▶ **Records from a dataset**
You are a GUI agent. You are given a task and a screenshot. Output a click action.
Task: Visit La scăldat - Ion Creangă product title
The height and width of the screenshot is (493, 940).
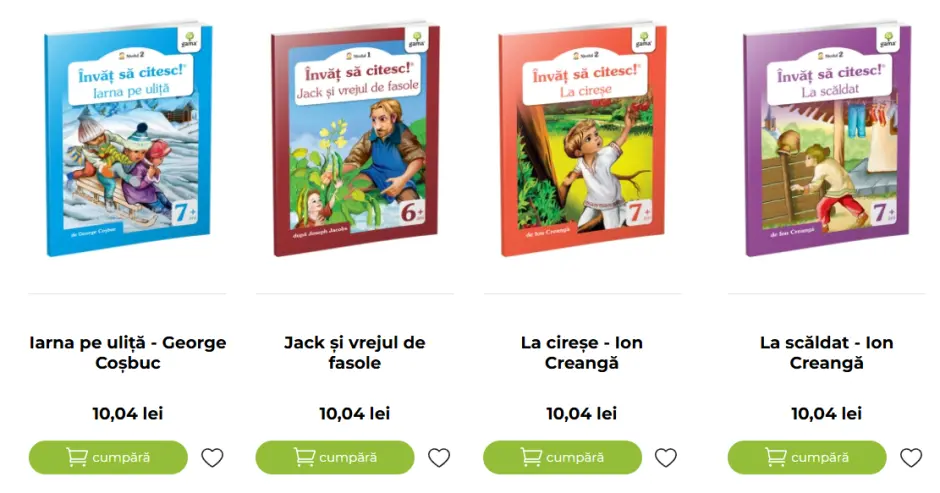pos(827,353)
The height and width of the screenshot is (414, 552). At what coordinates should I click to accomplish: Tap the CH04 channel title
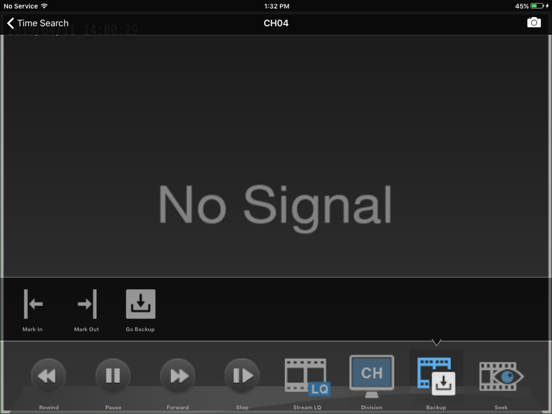(276, 23)
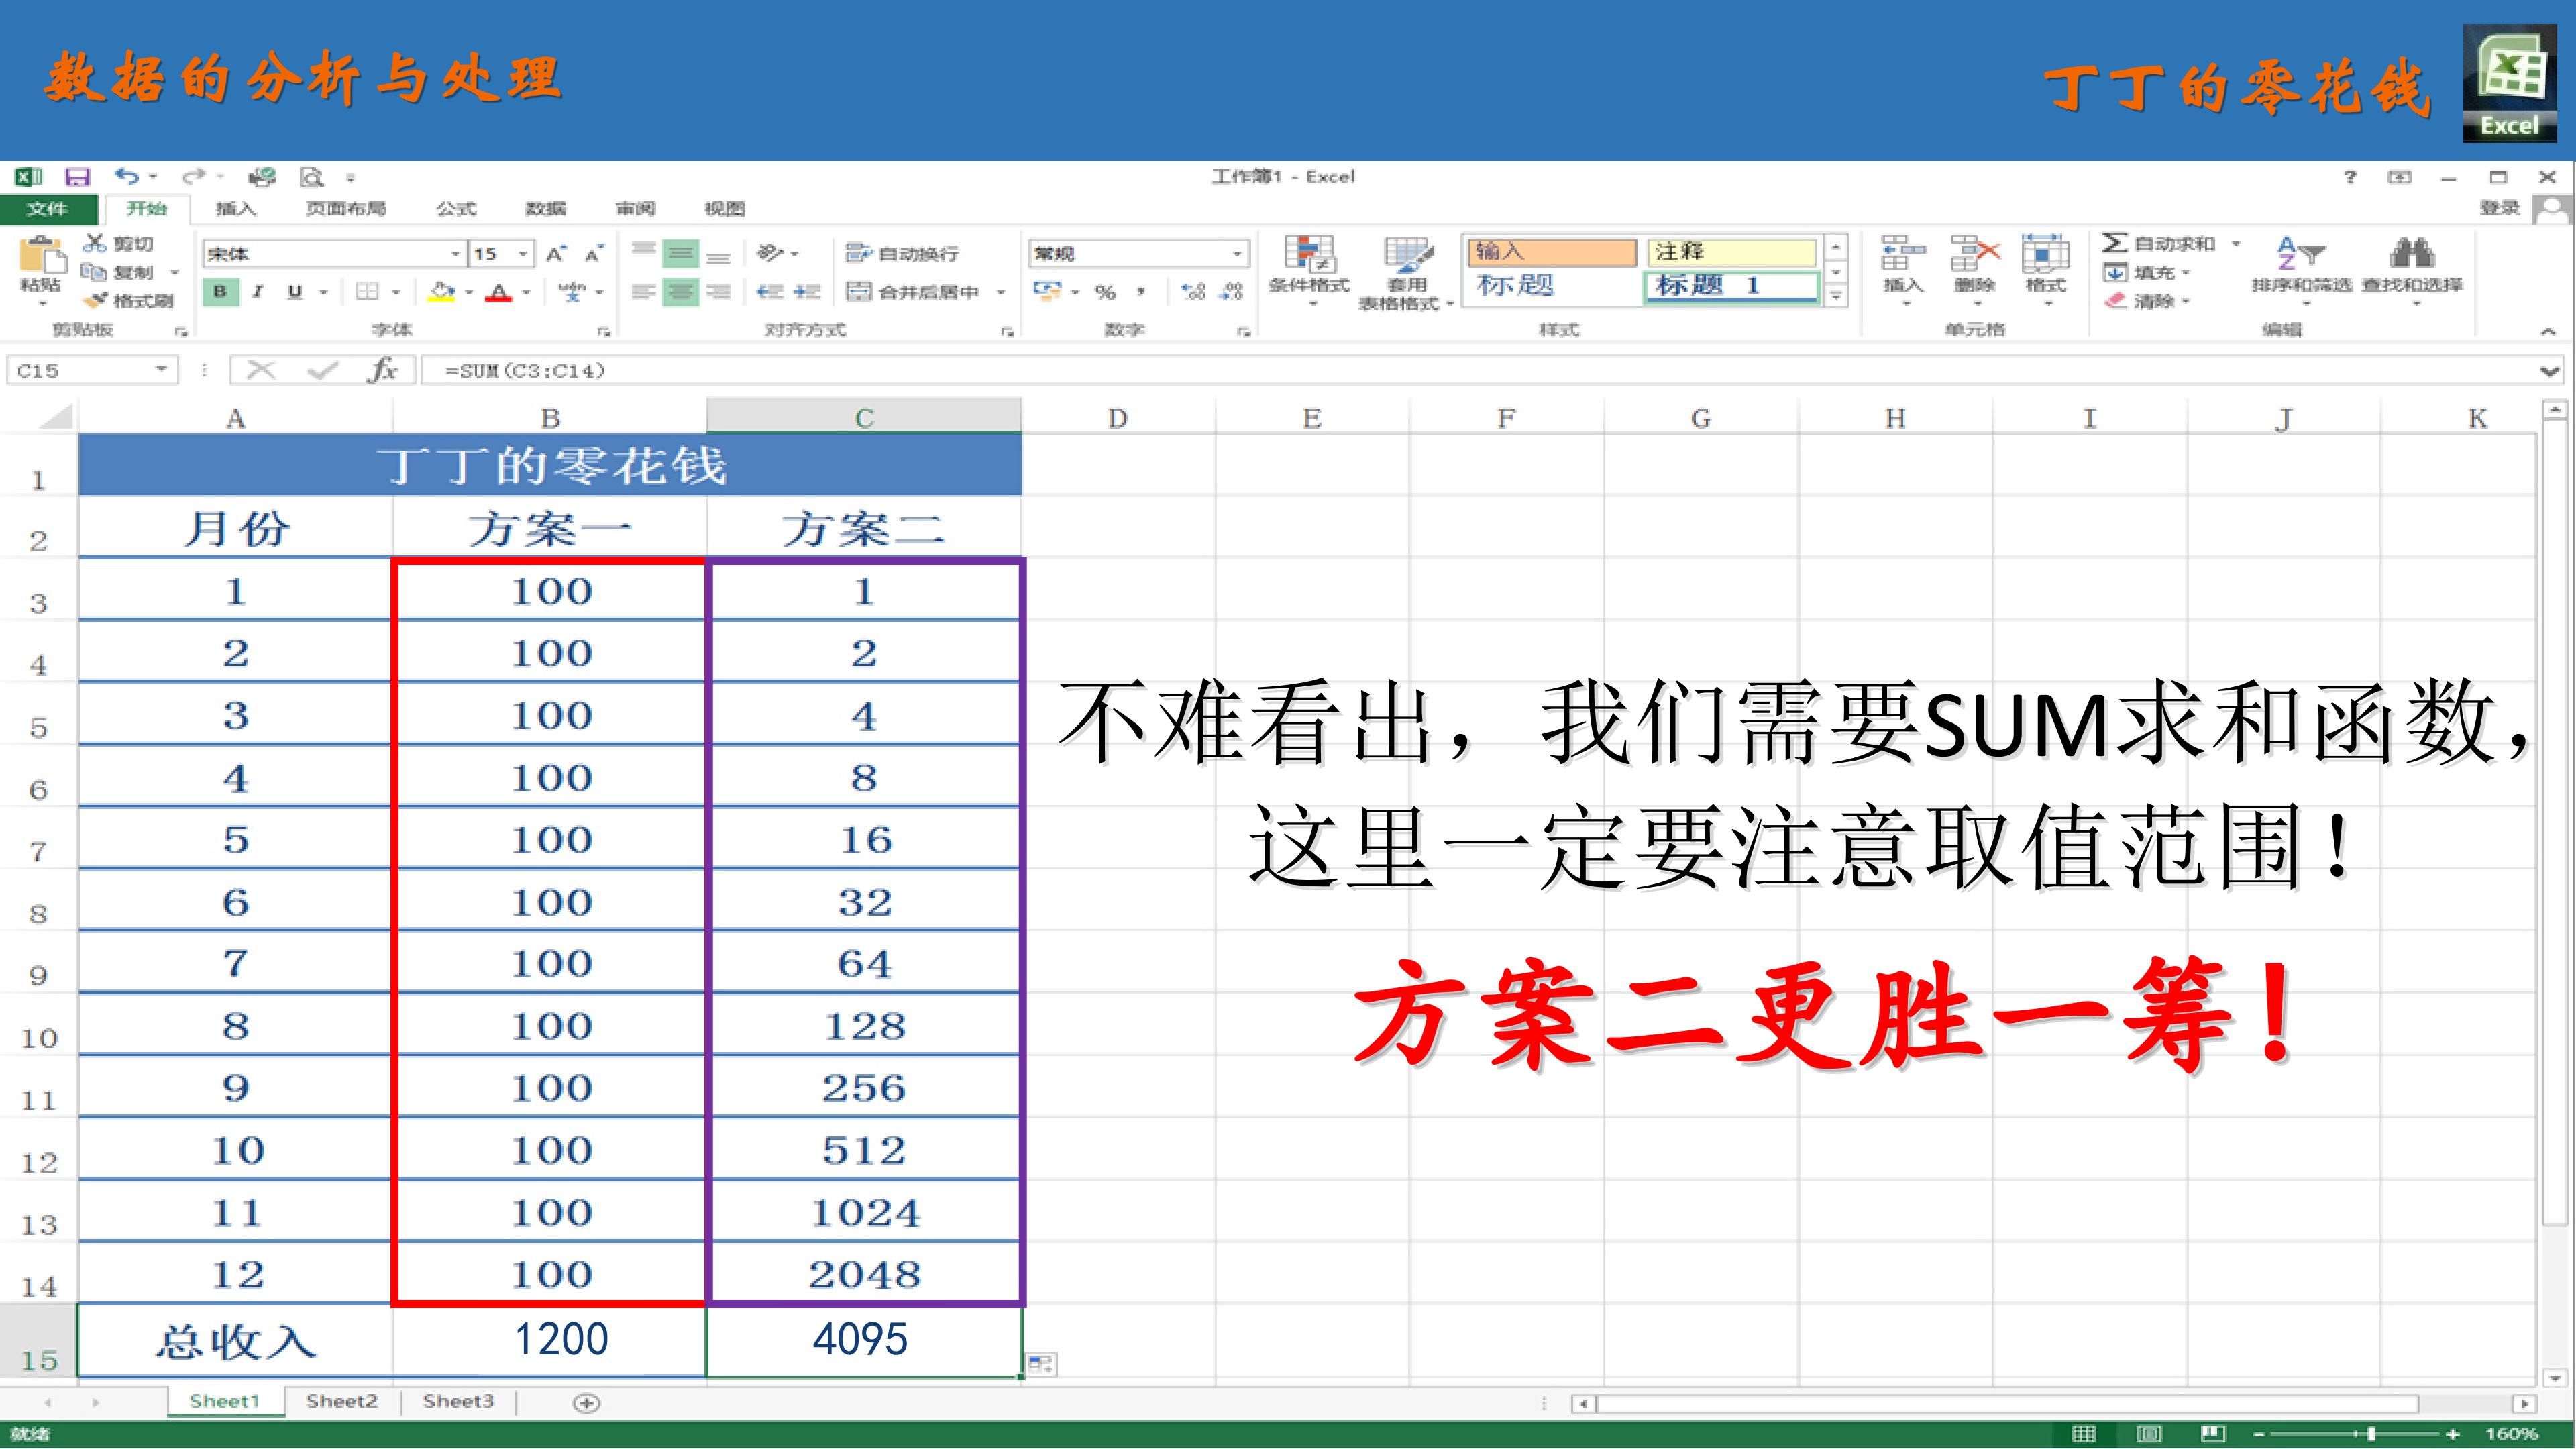Toggle Bold formatting button
The width and height of the screenshot is (2576, 1449).
220,291
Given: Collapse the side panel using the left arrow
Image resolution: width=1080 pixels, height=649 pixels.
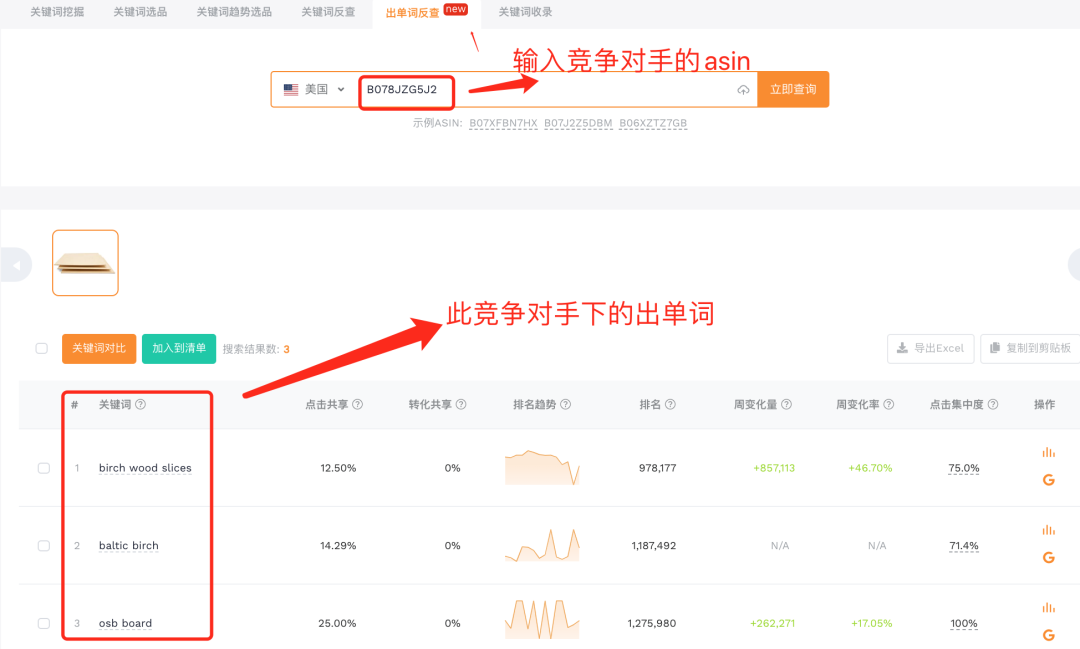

▶ **WORK INSTRUCTION**
Would you give again, exactly as written, the lines from the one containing "The height and width of the screenshot is (414, 552)." through the end of the records, with no pictures and no other lines?

▶ **COMPLETED EXERCISE**
The height and width of the screenshot is (414, 552). At what coordinates should I click to accomplish: Tap the CH04 channel title
(276, 23)
Toggle Bold formatting button
The width and height of the screenshot is (2576, 1449).
220,291
Given: Collapse the side panel using the left arrow
Image resolution: width=1080 pixels, height=649 pixels.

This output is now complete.